--- Start SUPPLIED RECORDS ---

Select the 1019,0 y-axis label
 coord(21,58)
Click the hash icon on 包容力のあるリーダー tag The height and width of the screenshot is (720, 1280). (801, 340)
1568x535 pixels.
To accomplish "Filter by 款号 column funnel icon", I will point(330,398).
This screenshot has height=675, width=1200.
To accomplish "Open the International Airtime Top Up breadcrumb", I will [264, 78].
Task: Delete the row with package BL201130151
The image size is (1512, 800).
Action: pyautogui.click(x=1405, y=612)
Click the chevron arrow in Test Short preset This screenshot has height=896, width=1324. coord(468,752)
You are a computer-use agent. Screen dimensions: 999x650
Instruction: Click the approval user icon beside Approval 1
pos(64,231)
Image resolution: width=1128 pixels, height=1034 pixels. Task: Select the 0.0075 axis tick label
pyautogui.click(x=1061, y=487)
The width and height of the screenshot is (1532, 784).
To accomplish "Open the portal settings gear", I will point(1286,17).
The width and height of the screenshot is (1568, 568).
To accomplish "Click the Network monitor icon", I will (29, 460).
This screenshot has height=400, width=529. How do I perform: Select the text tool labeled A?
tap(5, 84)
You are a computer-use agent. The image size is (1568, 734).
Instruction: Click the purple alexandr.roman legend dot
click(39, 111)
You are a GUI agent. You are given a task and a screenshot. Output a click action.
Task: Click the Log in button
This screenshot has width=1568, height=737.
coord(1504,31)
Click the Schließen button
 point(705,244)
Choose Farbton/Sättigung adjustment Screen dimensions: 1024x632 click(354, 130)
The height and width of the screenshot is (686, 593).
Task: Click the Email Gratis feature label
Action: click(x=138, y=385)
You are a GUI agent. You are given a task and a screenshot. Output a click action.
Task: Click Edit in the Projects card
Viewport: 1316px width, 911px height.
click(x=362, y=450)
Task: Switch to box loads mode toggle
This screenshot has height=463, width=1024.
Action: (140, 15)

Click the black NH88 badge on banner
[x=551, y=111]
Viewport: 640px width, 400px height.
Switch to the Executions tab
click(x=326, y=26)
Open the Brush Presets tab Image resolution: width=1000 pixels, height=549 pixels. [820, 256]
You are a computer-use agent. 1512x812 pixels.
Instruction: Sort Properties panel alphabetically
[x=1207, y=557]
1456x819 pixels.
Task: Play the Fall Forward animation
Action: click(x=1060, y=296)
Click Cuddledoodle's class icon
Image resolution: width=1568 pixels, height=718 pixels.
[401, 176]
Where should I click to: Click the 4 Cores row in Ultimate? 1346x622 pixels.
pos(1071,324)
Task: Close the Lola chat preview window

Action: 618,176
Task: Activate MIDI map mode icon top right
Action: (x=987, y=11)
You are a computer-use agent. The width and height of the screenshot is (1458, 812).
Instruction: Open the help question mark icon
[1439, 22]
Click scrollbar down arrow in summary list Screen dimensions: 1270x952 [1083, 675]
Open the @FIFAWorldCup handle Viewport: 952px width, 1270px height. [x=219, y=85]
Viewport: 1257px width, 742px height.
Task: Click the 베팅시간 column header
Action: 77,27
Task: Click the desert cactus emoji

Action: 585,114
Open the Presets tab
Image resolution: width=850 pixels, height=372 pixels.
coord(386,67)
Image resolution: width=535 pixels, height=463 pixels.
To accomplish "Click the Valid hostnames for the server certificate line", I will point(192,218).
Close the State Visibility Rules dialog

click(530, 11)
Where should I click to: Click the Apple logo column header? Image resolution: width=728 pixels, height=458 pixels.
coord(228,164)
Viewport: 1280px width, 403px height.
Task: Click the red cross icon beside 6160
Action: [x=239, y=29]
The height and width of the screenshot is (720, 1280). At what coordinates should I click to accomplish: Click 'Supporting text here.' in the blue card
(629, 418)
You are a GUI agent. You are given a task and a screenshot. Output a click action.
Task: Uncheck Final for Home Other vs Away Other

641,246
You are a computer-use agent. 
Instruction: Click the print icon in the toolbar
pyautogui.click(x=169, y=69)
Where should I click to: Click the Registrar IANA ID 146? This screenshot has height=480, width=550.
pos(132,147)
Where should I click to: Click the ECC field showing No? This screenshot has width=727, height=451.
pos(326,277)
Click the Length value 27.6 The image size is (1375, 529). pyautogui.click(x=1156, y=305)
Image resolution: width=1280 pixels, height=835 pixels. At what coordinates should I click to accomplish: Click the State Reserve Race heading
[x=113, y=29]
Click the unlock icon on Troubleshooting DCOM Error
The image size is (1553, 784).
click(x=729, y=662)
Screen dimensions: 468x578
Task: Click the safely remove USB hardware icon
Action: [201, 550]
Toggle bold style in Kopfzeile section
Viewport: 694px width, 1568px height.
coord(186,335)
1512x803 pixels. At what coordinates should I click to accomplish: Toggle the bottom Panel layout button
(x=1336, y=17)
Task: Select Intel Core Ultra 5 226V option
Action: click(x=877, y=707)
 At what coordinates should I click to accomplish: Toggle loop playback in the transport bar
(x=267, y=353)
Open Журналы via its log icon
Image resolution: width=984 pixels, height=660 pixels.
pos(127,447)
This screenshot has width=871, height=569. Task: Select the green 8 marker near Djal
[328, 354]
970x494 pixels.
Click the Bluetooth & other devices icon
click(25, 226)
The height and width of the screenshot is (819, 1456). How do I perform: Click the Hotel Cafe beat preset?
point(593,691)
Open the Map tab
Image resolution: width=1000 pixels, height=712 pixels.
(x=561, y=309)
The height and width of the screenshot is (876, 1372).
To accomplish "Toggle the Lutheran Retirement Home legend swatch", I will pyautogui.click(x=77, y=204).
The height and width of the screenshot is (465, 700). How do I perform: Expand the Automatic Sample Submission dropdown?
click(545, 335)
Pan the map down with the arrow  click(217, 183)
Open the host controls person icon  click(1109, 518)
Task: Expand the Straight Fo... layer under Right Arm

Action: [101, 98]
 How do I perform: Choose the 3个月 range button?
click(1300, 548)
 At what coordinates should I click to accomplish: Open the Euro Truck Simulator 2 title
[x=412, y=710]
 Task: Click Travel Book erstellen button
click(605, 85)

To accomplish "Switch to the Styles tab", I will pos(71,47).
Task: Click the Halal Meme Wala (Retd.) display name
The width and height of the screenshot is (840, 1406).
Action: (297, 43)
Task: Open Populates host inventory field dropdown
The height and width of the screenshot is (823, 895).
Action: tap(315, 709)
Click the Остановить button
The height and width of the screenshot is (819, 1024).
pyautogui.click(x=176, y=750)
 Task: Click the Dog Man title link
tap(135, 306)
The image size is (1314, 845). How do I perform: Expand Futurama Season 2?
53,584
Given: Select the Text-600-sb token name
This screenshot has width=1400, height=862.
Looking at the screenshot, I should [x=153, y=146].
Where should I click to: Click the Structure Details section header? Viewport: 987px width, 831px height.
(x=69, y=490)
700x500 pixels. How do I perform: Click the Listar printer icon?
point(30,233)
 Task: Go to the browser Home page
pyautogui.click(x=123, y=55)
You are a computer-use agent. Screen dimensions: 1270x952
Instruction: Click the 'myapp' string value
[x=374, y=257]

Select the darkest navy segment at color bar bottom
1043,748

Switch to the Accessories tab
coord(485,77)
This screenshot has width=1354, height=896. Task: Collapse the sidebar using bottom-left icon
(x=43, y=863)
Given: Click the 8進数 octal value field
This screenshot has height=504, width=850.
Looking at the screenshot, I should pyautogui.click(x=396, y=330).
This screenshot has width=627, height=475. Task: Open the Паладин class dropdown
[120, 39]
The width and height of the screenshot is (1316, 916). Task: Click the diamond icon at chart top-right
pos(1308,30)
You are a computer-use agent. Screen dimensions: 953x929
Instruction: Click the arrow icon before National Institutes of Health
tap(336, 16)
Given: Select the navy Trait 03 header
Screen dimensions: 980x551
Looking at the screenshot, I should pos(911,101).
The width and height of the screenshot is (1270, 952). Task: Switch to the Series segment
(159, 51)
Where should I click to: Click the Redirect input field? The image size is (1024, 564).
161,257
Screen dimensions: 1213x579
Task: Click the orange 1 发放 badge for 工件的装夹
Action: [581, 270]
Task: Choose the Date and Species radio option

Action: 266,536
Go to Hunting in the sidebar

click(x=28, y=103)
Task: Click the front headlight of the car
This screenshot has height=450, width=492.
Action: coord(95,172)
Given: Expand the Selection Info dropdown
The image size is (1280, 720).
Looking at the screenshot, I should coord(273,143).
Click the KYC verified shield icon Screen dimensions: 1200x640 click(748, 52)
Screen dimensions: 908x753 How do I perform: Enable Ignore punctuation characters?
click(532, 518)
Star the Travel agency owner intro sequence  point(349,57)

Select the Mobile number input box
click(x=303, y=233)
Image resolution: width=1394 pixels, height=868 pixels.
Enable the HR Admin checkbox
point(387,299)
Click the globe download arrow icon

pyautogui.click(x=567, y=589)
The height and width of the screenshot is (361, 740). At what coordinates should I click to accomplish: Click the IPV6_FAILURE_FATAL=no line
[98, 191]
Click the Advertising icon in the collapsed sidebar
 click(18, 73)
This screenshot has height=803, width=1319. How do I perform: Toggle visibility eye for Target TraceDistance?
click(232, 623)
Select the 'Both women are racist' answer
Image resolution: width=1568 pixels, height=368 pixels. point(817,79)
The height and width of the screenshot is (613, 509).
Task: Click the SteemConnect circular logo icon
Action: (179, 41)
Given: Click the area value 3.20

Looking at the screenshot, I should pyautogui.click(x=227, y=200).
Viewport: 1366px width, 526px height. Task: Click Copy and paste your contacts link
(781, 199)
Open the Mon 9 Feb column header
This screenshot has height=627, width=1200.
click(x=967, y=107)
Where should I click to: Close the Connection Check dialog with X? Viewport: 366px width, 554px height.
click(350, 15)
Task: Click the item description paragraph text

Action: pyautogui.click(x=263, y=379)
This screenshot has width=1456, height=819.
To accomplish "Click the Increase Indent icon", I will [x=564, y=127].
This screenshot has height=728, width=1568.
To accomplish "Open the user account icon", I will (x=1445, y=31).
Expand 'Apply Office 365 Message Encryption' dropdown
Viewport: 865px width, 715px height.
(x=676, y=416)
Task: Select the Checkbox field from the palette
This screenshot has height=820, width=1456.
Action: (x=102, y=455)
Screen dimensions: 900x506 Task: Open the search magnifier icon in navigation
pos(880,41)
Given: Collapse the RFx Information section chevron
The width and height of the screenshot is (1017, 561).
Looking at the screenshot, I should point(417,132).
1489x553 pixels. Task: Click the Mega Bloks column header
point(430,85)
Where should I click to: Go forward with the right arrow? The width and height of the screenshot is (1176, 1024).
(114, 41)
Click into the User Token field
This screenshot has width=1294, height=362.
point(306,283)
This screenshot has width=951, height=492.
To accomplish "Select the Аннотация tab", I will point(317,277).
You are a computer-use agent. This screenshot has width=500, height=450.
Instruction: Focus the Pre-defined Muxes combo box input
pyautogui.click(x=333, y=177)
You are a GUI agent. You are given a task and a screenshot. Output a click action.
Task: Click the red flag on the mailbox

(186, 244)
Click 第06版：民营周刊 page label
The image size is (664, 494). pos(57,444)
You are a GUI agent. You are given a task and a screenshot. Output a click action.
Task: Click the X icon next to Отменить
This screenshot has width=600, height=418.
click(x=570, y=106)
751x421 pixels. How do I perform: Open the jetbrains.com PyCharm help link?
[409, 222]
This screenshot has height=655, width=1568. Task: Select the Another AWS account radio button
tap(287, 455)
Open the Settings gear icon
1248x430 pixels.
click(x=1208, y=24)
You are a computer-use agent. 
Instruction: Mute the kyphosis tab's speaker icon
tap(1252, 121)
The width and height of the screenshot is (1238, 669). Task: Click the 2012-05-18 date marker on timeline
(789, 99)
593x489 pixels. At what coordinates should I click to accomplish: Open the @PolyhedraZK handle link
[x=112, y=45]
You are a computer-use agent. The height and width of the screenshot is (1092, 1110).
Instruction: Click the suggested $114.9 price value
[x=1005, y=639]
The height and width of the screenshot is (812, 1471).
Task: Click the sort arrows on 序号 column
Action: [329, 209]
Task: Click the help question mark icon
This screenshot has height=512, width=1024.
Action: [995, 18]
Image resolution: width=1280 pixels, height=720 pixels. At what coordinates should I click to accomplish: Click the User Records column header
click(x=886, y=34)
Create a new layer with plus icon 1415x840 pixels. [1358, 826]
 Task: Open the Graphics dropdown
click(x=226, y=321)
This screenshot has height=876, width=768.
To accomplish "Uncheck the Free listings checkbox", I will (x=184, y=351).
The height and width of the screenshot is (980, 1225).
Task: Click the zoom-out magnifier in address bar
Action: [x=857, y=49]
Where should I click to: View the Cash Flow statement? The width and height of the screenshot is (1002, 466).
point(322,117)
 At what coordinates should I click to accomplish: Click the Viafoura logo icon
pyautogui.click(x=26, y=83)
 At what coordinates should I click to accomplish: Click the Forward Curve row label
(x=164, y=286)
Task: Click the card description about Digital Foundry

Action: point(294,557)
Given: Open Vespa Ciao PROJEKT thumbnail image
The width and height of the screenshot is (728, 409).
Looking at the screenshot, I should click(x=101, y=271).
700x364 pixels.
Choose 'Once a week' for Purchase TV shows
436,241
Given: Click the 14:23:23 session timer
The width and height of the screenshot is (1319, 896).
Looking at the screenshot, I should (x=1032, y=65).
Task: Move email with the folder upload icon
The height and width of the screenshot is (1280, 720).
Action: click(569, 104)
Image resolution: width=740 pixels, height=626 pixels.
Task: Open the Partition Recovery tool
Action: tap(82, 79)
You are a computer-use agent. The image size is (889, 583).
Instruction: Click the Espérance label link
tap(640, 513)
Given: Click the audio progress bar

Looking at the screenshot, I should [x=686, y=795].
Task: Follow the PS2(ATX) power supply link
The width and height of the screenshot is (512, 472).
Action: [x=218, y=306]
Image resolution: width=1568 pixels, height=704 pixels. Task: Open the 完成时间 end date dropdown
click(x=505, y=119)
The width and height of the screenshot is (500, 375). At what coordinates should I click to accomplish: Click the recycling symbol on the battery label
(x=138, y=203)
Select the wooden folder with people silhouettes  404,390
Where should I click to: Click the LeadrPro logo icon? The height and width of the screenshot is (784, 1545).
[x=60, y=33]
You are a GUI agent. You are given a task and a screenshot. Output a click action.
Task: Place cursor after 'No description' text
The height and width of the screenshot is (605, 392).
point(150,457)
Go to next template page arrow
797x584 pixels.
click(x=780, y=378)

--- End SUPPLIED RECORDS ---

Please return the part of the material that opens with its very first line and closes with the line containing "I will point(330,398).", with both of those lines included and every line unchanged.

Select the 1019,0 y-axis label
 coord(21,58)
Click the hash icon on 包容力のあるリーダー tag The height and width of the screenshot is (720, 1280). (801, 340)
1568x535 pixels.
To accomplish "Filter by 款号 column funnel icon", I will point(330,398).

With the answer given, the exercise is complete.